We asked seven people who paid off their student loans which changes made the biggest difference.
1. Pay attention to food expenses
“At one point, we were spending $1,000 on food,” says credit expert Jasmine McCall, who worked with her husband Jay to pay off $96,452 in student debt over four years, of her monthly expenses. Once they got that reality check, the McCalls focused on cutting groceries and restaurants before tackling other areas where they could cut back.
The McCalls were also living off Jay’s $85,000 salary while allocating all of Jasmine’s $88,000 salary to their student loan debt. Living on one partner’s salary while using the other partner’s salary to pay off debt is a common strategy couples use to speed up the process of paying off debt.
2. Reduce the rent where possible
Imani Porter in Washington, DC, and Danielle Desir in Connecticut both moved in with their families while paying off their student loans. Not everyone has the privilege of relying on their family to save on rent, but Porter and Desir say it’s helped speed up their debt-paydown journey.

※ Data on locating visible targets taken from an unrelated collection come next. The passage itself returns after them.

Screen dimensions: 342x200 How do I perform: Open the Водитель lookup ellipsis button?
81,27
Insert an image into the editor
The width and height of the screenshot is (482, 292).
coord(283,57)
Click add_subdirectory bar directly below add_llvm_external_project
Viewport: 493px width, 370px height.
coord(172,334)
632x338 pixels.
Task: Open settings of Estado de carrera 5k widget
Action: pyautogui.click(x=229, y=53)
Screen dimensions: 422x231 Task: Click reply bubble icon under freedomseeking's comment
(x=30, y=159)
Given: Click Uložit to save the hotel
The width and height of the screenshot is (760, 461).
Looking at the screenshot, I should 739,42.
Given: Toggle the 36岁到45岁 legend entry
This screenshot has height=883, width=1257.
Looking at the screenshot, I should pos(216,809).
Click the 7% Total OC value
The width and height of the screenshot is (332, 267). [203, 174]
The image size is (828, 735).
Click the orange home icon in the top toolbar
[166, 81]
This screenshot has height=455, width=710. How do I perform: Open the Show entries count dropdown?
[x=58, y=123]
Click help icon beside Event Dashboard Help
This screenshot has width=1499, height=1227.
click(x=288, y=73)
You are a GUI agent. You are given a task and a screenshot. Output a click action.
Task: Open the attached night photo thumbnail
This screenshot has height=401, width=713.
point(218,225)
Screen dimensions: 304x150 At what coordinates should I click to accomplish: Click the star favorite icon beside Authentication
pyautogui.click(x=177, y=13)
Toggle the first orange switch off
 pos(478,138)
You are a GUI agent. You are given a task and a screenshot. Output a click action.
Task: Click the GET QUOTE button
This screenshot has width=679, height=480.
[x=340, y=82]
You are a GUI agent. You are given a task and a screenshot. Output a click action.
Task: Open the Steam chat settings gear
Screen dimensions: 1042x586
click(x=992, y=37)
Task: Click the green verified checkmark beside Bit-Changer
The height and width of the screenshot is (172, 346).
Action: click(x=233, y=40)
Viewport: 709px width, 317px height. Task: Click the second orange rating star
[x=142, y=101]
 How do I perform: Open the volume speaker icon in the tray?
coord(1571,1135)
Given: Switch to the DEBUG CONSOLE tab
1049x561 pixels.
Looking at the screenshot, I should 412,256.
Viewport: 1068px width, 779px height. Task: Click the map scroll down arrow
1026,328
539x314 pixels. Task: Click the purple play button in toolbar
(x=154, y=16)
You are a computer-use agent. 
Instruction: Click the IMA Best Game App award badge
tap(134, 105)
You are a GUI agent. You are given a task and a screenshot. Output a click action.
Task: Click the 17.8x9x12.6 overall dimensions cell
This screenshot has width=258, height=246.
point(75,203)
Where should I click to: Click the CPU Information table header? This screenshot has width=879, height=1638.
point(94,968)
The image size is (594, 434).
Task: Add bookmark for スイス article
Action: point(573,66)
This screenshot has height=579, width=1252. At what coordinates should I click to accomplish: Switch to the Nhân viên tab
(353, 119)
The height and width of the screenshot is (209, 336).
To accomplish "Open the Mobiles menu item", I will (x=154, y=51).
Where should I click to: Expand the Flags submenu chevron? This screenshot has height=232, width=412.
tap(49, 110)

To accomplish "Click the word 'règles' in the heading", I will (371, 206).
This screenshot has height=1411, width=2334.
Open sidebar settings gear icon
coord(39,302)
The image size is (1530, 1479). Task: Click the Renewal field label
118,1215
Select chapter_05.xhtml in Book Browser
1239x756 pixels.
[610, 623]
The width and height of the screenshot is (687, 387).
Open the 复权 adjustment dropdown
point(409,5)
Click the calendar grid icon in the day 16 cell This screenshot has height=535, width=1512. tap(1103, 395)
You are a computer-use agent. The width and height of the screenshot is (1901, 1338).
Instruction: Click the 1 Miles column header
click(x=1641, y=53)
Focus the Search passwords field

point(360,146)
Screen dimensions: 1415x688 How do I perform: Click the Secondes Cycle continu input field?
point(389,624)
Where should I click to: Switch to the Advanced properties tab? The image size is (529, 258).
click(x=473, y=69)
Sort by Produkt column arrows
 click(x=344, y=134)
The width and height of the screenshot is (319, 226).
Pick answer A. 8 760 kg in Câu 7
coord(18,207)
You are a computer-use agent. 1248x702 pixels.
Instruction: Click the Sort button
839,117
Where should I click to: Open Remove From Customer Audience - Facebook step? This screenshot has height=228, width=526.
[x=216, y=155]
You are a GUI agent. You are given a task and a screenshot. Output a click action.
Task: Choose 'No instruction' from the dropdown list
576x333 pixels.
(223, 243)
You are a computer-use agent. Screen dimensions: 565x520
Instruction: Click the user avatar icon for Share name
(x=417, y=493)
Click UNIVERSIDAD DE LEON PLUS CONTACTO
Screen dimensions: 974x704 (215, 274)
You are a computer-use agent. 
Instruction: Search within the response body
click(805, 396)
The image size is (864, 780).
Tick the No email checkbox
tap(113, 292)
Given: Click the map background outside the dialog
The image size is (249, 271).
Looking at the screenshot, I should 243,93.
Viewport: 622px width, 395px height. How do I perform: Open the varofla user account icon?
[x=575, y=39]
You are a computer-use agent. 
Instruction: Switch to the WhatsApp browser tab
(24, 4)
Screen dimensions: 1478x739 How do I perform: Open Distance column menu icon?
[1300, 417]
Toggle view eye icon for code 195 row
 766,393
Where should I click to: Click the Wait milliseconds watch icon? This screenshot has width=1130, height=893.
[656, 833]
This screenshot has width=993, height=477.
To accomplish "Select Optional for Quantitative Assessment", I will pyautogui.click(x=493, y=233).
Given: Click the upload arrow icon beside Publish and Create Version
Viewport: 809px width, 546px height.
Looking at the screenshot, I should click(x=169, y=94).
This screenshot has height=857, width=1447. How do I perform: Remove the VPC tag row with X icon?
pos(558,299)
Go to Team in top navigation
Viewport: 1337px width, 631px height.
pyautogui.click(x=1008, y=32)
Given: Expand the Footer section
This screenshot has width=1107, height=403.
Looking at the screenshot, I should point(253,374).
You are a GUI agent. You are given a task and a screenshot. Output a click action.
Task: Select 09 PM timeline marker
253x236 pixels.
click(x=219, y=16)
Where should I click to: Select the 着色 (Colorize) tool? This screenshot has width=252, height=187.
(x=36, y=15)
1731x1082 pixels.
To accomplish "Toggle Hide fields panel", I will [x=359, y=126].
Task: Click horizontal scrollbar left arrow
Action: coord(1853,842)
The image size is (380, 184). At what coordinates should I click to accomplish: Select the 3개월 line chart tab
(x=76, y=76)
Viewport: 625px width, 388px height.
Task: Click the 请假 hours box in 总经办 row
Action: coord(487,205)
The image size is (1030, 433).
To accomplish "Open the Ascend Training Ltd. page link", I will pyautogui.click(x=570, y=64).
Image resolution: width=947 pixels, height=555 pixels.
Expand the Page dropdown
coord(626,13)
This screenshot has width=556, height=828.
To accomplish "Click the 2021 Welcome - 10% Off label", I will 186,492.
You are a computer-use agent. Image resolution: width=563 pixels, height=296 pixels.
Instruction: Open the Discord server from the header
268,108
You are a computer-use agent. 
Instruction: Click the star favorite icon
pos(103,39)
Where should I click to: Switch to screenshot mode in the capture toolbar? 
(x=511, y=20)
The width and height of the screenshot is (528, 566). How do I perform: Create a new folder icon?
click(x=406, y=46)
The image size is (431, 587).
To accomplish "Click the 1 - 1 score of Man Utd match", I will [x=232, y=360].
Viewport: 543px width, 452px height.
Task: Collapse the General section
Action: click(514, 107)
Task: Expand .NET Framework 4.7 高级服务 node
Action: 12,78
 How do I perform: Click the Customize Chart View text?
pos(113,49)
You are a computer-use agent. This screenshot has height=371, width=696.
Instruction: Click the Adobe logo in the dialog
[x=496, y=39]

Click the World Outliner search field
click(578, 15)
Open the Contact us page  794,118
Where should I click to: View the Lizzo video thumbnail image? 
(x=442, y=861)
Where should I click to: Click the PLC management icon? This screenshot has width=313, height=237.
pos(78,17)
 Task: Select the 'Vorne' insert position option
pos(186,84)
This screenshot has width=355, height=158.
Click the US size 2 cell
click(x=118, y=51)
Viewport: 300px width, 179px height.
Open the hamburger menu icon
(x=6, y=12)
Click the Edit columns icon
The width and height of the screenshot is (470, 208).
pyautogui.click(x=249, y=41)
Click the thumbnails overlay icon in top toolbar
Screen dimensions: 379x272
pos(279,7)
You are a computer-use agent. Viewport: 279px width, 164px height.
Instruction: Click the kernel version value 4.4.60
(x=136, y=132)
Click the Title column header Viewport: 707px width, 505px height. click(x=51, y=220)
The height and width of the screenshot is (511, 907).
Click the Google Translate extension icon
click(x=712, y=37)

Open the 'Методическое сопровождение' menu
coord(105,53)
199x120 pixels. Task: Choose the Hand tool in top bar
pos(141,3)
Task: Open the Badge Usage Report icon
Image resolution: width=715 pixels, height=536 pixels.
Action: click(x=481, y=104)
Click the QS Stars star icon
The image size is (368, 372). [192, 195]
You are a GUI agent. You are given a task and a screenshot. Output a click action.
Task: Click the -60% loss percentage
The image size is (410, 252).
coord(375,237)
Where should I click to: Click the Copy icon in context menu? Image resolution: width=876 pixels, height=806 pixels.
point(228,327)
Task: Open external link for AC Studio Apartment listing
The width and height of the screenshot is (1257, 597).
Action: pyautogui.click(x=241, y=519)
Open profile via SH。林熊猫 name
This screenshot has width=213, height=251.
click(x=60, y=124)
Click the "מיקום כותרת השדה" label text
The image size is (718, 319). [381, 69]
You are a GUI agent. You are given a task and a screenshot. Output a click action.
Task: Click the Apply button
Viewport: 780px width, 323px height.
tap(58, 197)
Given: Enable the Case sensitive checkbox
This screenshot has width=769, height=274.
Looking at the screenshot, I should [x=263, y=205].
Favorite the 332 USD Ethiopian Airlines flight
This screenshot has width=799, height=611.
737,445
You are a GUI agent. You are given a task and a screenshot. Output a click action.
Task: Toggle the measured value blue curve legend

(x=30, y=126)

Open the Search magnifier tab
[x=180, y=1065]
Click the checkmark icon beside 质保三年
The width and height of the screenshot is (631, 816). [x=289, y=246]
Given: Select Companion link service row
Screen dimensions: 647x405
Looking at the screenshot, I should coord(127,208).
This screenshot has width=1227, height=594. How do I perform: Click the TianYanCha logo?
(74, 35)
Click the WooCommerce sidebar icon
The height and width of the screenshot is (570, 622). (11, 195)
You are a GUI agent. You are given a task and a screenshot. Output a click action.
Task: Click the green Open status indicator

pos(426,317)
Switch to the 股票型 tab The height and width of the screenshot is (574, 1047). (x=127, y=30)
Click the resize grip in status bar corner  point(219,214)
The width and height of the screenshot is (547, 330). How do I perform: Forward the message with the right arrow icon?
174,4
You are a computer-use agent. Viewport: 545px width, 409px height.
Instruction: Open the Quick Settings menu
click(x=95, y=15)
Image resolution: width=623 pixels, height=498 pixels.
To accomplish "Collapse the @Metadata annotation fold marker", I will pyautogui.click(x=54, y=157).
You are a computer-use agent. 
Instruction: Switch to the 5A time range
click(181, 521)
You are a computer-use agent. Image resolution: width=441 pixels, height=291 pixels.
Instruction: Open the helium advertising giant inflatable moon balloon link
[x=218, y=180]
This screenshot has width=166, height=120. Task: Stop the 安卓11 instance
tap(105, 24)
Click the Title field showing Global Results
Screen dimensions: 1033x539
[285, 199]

Porter paid off $25,000 in debt in one year, while Desir paid off $61,823 in four years.
Software engineer Nickolas Natali moved into a van for a year to drastically reduce his living expenses and pay off $59,000 in one year. However, Natali doesn’t recommend van life for everyone. He told Insider, “I was peeing in a bottle and hiding under curtains held up with magnets so no one could see me, and yeah, that wasn’t sexy at all.”
3. Reassess insurance needs
After being fired from her job, debt repayment coach Ja’Net Adams took a hard look at her family’s finances to see where she could save money. Because Adams had worked in the pharmaceutical industry, free health insurance was usually part of the benefits package. Once she lost her job, she had to seek coverage elsewhere. “Thank goodness that was when Obamacare was happening,” Adams told Insider.
She also called her home and auto insurance providers to see if she qualified for a lower rate or if there was a cheaper package available. “We had too much
and too much home insurance,” says Adams. “We saved $300 to $400 a month just by downsizing.
Once she found a new job, she was able to speed up the process of paying off her debt by maintaining those same insurance budget cuts.
4. Take a look at 401(k) contributions
With a combined income of $125,000 a year, Ashley Patrick and her husband were contributing 11% to their 401(k). A 401(k) plan is an employer-sponsored retirement account that lets you put a portion of your salary, before taxes, into an investment account that earns compound interest.
To prioritize paying off high-interest debt, Patrick and her husband put their 401(k) contributions on hold to focus on paying off $25,000 in student loans in just 10 months.
This does not mean that it is necessarily recommended to stop long-term pension contributions. Since retirement savings are a compound interest investment, saving as early as possible makes a huge difference. If you decide to put your retirement savings on hold to pay off your debts (or perhaps just reduce them temporarily), make sure you don’t forget to take them back in the future.